Кази-мулла терпеливо выжидал благоприятной минуты. И вот одно обстоятельство, случившееся как нельзя более кстати, помогло ему наконец выйти из его невольного затворничества. Это было страшное землетрясение, которое продолжалось около месяца. Самые старые люди не помнили подобного грозного явления природы. По словам очевидцев, трудно себе представить что-нибудь более ужасное: на всем пространстве, от Хунзаха до деревни Андреевой, земля колебалась и давала громадные трещины, дома рушились, люди гибли, и паника овладевала даже животными: метались испуганные стада, жалобно блеяли столпившиеся в кучу овцы и выли собаки. Пораженные суеверным ужасом, умы впечатлительных горцев видели в постигшем несчастье знамение Божьего гнева. Кази-мулла спешил воспользоваться грозными стихийными силами, и из его землянки раздался голос, призывавший всех правоверных горцев собраться 27 февраля в Унцукуле для решения великого народного дела.

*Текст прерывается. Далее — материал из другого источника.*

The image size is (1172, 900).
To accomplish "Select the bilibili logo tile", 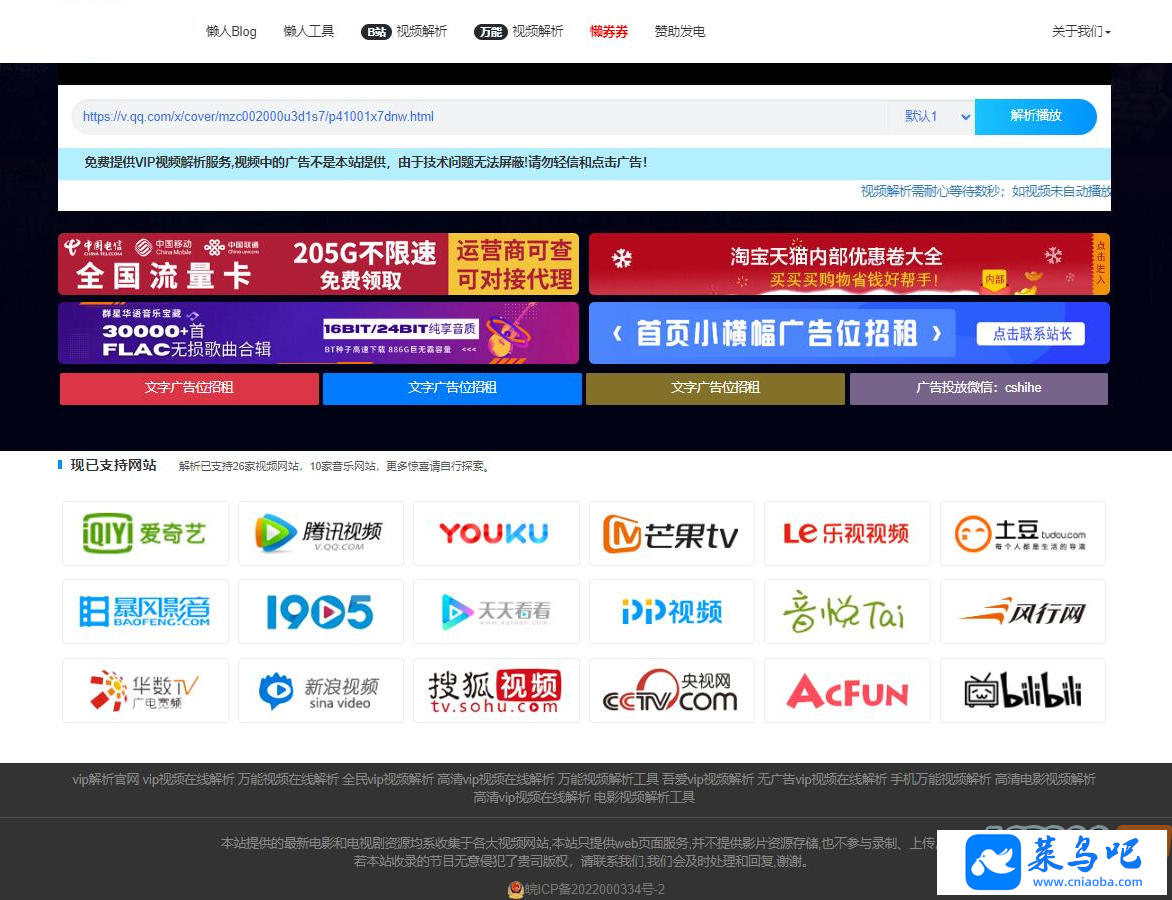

Не все, но многие старшины, муллы, кадии и простые люди из ближних аулов откликнулись на этот призыв, и Унцукуль к назначенному времени переполнился наезжими гостями. Кази-мулла явился в сопровождении Шамиля и двух-трех преданнейших мюридов. Потупив глаза, ни на кого не глядя, прошел он между сплошными стенами народа в мечеть, медленно поднялся по ступеням кафедры, и речь его полилась с тем пламенным красноречием, которое так увлекало слушателей. Он говорил о колебании земли как о явном знамении Божьего гнева, чаша которого уже переполнилась, учил народ со смирением переносить неудачи, ниспосылаемые свыше, укорял малодушных, пророчил в будущем близкое торжество ислама. «Кровь, оставшаяся на железе, – говорил он, – дымится и порождает ржавчину; кровь, пролитая вашими братьями и не смытая с хунзахских скал, вопиет о мщении. Берегитесь, чтобы она не покрыла ржавчиной ваши души. Как железо очищается растительными средствами, так спешите очистить ваши души и помыслы постом и покаянием. Готовьтесь к великой борьбе молитвой. Придет час, который мне будет указан свыше, и я разверну знамя газавата. Тогда горе тому, кто за ним не последует…»

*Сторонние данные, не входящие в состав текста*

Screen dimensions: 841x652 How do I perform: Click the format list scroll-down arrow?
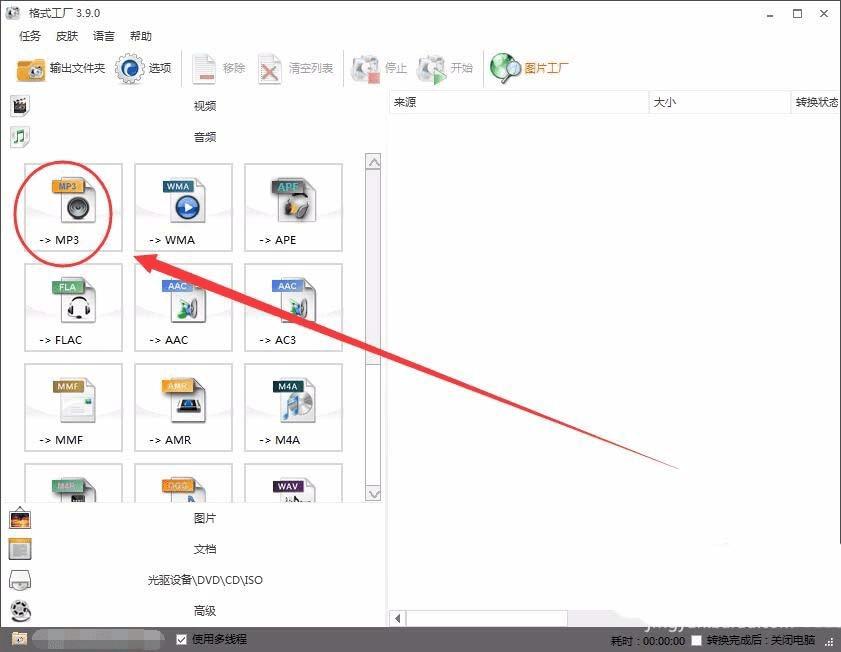click(x=373, y=493)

Долго говорил Кази-мулла все в том же направлении, и растроганный народ в конце концов вынес убеждение, что виной неудачи под Хунзахом были его собственные сомнения и колебания в истинах тариката. Звезда Кази-муллы загорелась ярче прежнего, и, когда он вернулся из Унцукуля, в числе его тайных последователей насчитывалось уже более двадцати тысяч семейств. Пропаганда шла чрезвычайно быстро.